Les forces de l’ordre n’hésitent pas non plus à s’en prendre à des journalistes ou même des députés. Levan Khabeichvili, président du Mouvement national uni de l’ex-président emprisonné Mikheïl Saakachvili, principal parti d’opposition, a ainsi été violemment battu et a dû recevoir des soins cette semaine. Il est ensuite apparu en séance au Parlement le visage marqué par les coups, portant un masque de protection. « Regardez-moi ! Ce que vous voyez, ces traces sur mon corps, ce sont les traces de la Russie », a-t-il clamé mercredi devant ses homologues.

• Comment tente de contre-attaquer le parti au pouvoir ?

Les soutiens au projet de loi existent au sein de la population. Lundi 29 avril, des milliers de personnes ont ainsi rejoint un rassemblement organisé devant le Parlement par le Rêve géorgien. Mais il est apparu que de nombreux manifestants, dont des fonctionnaires, avaient été transportés sur place afin d’y participer.

• Quel avenir pour le mouvement de contestation ?

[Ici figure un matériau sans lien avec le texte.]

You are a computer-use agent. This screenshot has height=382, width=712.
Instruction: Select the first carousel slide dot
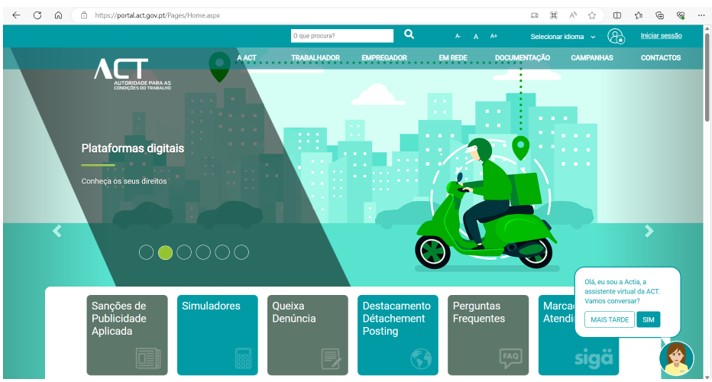tap(146, 252)
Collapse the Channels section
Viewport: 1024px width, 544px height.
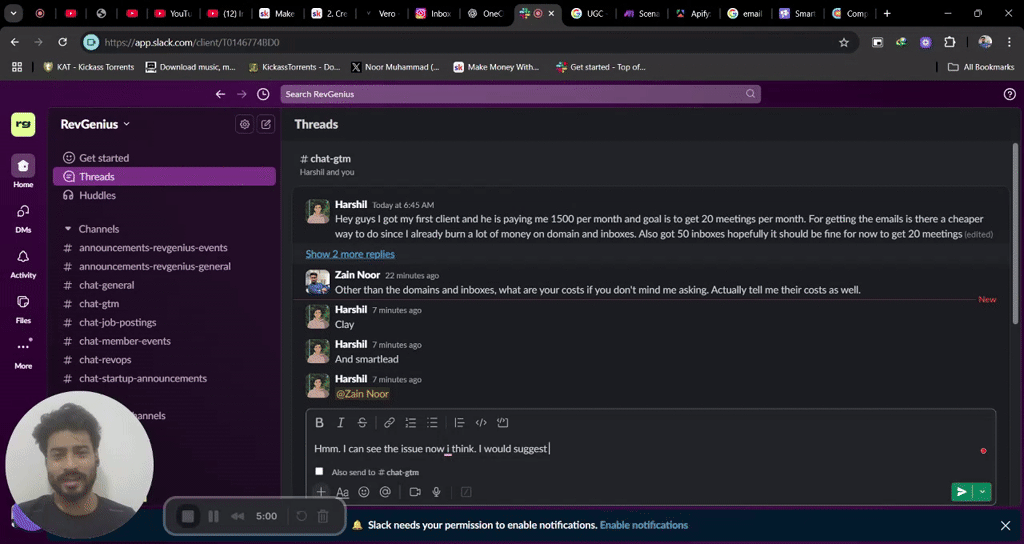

En deuxième lecture mercredi 1er mai, les députés ont voté à 83 pour et 23 contre le texte que le Rêve géorgien compte adopter définitivement d’ici mi-mai. Il doit encore passer une troisième lecture, alors que la présidente géorgienne, Salomé Zourabichvili, devrait y opposer son veto, elle qui reste en conflit avec le parti au pouvoir. Ce dernier dispose cependant d’assez de voix pour pouvoir passer outre.

Les rassemblements pourraient donc logiquement se poursuivre dans le pays et gagnaient en intensité à l’approche du vote définitif du texte. « Leur violence insensée est futile. La manifestation ne fera que s’amplifier car la colère populaire grandit contre notre gouvernement », prédit l’un des manifestants interrogé par l’AFP mercredi soir.

L’année dernière, une première version du texte avait été abandonnée après des manifestations de rue d’ampleur. L’avenir nous dira si le scénario se répétera cette année.